TASK STATEMENT: Report every line of the records that contains the word "computer".

Stored items:
-- Opening Marker --
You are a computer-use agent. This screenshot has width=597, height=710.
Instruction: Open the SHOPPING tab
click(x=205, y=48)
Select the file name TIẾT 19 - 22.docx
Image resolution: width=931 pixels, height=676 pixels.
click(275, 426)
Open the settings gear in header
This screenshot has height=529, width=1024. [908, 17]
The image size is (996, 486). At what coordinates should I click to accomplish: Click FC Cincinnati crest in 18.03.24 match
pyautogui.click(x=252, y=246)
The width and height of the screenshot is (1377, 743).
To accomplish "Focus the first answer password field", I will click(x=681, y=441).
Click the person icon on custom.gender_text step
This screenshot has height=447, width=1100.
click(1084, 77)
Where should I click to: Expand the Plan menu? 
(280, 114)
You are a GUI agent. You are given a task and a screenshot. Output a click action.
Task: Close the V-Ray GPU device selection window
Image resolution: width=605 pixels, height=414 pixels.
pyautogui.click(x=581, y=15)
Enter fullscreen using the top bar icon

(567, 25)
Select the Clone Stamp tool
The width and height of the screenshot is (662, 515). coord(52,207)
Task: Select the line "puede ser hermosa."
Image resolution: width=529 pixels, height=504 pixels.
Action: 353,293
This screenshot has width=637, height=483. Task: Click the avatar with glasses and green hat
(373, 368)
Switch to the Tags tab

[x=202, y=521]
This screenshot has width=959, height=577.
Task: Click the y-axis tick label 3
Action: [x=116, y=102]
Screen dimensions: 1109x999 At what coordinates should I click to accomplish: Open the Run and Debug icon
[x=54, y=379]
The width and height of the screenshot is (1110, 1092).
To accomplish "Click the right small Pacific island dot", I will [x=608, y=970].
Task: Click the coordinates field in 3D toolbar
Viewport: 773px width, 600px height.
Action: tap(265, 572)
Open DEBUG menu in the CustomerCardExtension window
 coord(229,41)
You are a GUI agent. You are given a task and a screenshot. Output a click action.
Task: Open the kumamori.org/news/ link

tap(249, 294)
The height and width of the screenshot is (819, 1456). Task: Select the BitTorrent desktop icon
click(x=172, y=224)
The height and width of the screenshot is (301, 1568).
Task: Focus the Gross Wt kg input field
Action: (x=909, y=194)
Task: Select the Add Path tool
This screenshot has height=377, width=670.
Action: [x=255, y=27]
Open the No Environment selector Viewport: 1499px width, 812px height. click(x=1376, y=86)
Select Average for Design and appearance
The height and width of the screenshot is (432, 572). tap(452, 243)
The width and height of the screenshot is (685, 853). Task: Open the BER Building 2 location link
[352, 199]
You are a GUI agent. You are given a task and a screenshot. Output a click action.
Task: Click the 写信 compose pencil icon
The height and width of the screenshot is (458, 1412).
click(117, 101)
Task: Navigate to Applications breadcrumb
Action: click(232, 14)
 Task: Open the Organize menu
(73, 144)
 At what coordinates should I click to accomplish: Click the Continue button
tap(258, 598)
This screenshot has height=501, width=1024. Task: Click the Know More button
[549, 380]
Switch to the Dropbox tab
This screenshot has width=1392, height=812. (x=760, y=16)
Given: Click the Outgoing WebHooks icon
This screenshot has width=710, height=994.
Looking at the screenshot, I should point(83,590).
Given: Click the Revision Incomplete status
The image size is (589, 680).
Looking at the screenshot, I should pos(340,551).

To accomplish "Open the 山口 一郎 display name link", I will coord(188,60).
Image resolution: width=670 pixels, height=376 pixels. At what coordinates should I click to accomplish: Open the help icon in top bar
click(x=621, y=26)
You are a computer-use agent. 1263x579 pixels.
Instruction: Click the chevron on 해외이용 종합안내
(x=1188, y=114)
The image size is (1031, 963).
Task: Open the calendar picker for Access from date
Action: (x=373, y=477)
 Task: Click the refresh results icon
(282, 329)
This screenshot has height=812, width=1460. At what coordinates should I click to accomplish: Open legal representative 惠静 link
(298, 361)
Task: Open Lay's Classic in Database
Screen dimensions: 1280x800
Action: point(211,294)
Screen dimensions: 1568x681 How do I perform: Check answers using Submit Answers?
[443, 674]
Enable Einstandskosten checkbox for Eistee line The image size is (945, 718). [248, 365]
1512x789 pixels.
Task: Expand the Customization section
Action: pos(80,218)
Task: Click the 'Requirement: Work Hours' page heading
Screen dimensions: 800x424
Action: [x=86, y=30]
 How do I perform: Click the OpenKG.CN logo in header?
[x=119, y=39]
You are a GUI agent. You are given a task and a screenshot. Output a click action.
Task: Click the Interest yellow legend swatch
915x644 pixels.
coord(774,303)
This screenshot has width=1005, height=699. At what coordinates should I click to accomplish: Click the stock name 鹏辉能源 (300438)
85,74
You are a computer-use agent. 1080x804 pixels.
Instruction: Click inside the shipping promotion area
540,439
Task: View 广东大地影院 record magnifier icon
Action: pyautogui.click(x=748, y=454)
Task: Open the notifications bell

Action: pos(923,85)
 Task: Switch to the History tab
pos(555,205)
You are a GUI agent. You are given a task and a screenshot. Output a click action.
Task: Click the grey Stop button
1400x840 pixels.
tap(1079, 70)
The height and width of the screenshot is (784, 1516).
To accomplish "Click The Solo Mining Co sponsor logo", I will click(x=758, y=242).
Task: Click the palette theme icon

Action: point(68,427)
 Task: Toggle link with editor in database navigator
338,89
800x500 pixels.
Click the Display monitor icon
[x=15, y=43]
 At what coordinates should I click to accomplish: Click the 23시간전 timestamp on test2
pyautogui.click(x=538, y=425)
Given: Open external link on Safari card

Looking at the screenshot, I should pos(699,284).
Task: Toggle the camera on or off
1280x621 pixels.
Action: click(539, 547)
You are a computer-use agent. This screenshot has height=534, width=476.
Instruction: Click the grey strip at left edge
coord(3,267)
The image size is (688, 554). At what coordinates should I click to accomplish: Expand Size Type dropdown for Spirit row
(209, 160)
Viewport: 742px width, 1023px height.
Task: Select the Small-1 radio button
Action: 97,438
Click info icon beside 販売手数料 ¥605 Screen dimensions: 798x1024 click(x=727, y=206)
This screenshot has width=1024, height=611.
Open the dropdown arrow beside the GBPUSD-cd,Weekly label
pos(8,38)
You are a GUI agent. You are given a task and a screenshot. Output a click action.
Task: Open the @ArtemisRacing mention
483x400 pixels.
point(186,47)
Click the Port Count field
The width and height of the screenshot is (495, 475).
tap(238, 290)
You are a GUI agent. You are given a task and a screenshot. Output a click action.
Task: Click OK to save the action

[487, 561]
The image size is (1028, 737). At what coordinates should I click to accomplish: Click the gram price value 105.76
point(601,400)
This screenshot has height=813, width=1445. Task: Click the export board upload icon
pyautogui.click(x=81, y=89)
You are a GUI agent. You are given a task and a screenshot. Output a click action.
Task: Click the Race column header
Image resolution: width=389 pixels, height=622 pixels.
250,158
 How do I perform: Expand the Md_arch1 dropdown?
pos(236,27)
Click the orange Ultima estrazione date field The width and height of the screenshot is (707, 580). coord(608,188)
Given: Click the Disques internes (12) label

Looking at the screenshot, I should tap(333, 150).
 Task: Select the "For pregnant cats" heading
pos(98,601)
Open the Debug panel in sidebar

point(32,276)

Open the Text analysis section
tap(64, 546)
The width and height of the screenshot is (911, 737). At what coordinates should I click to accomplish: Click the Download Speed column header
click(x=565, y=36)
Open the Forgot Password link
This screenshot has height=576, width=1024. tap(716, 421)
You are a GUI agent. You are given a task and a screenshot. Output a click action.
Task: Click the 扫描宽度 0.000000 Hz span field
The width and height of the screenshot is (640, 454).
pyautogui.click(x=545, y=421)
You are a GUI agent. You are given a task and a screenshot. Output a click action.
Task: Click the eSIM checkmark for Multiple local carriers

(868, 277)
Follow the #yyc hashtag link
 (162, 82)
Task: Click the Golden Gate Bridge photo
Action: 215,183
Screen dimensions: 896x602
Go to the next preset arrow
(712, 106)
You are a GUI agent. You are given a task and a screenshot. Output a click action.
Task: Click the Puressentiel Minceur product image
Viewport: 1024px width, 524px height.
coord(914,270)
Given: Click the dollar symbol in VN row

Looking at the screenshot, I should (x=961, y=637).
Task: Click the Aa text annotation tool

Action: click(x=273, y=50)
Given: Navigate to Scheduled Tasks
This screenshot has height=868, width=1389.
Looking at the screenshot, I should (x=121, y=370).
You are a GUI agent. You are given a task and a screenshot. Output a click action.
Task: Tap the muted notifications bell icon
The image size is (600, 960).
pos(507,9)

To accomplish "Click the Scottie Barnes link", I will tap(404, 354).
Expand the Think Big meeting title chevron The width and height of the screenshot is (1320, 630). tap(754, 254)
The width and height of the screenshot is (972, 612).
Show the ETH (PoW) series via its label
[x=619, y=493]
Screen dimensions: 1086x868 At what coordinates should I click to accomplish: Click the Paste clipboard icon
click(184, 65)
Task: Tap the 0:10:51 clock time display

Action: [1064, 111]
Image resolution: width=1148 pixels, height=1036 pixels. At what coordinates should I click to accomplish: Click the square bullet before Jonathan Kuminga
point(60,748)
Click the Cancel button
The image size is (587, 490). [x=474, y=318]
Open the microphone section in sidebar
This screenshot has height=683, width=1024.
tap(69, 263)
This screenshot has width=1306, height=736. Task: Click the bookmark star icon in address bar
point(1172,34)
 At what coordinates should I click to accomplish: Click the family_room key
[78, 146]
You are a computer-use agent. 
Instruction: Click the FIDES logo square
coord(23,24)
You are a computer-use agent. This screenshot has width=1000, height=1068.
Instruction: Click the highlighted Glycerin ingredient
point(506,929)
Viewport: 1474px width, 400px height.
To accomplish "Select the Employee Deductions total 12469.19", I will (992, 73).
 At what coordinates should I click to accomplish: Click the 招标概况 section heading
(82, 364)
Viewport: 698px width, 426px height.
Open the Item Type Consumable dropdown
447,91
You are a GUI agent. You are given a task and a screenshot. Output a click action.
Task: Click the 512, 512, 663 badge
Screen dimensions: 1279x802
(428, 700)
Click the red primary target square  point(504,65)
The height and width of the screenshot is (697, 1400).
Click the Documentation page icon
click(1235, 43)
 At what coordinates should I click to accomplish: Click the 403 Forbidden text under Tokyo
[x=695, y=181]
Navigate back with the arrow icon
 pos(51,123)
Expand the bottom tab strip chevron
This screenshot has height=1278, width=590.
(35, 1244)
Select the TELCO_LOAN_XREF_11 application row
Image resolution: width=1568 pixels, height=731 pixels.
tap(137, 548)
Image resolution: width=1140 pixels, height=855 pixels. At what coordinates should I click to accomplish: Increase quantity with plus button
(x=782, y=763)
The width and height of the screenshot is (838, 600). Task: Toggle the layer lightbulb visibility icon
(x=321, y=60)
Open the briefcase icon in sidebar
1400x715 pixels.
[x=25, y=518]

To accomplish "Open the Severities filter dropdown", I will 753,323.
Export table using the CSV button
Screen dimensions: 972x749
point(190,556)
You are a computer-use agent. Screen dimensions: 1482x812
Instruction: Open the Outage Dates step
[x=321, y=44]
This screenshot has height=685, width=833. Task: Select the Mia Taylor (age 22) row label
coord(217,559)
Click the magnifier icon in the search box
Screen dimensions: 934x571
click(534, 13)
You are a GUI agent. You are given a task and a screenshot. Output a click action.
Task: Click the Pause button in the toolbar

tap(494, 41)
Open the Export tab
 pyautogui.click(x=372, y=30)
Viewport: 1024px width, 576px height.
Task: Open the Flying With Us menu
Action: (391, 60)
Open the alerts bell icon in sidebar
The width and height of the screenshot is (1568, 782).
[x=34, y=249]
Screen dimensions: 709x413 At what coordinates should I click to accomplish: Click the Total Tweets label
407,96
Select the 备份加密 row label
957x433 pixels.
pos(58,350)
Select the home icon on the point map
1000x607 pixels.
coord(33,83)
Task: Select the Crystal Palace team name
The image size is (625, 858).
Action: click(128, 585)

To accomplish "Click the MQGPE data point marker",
-- Closing Marker --
ANSWER SPACE:
You are a computer-use agent. This screenshot has width=597, height=710.
You are a computer-use agent. 1263x579 pixels.
You are a computer-use agent. 1080x804 pixels.
You are a computer-use agent. This screenshot has height=534, width=476.
You are a computer-use agent. 
You are a computer-use agent. This screenshot has width=1000, height=1068.
You are a computer-use agent. Screen dimensions: 1482x812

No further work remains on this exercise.